On his way out the door to the school bus, Jordan Brown noticed a black pickup truck parked by the garage that resembled one belonging to Houk’s ex-boyfriend, he told police.
However, the ex-boyfriend was excluded as a suspect, court papers say.
A lawyer for Brown, Kate Burdick, said Brown – referred to in court papers as J.B. – has maintained his innocence since the murder and has now received “long overdue justice.”
“While we can’t give J.B. his childhood back, we are glad the Supreme Court has cleared his name so that he can move forward with a productive life,” Burdick said.
The state attorney general’s office, which was handling the appeal, declined comment.

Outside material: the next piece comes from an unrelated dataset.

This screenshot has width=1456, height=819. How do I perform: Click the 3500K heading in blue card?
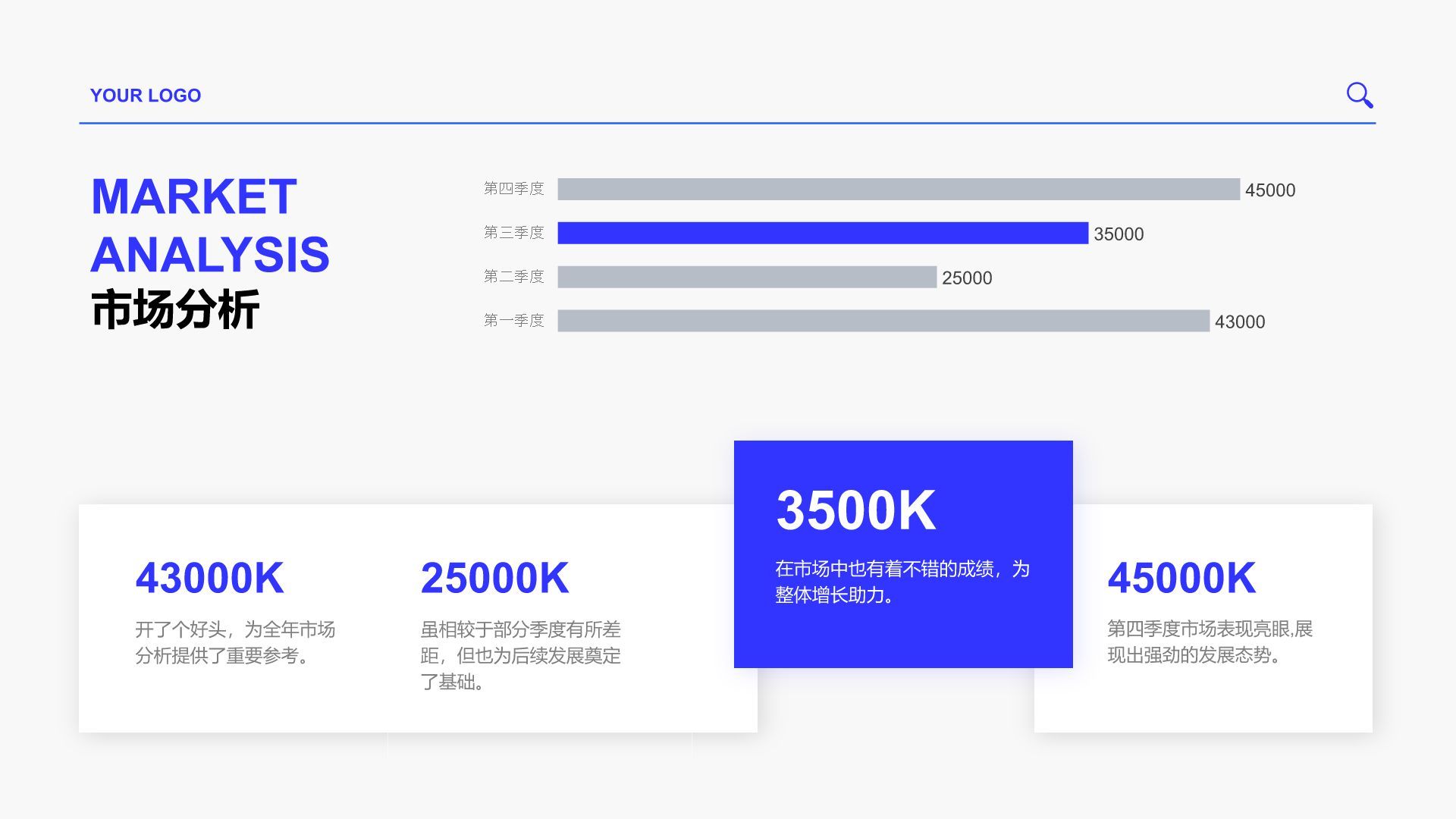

Houk’s father, Jack Houk, told the Pittsburgh Post-Gazette his wife was in shock and crying and dismissed the idea that anyone else could be responsible.
“We’re going through hell,” Houk told the newspaper.
Burdick said charging Brown again for the same crime would violate the “double jeopardy” clause of the U.S. Constitution that prohibits trying someone twice for the same crime. Brown’s probation under juvenile court would have lasted just a few more weeks until he turns 21.
The Superior Court had turned down an earlier appeal to overturn the conviction against Brown. The Supreme Court had a hearing of that appeal in November before issuing its ruling Wednesday.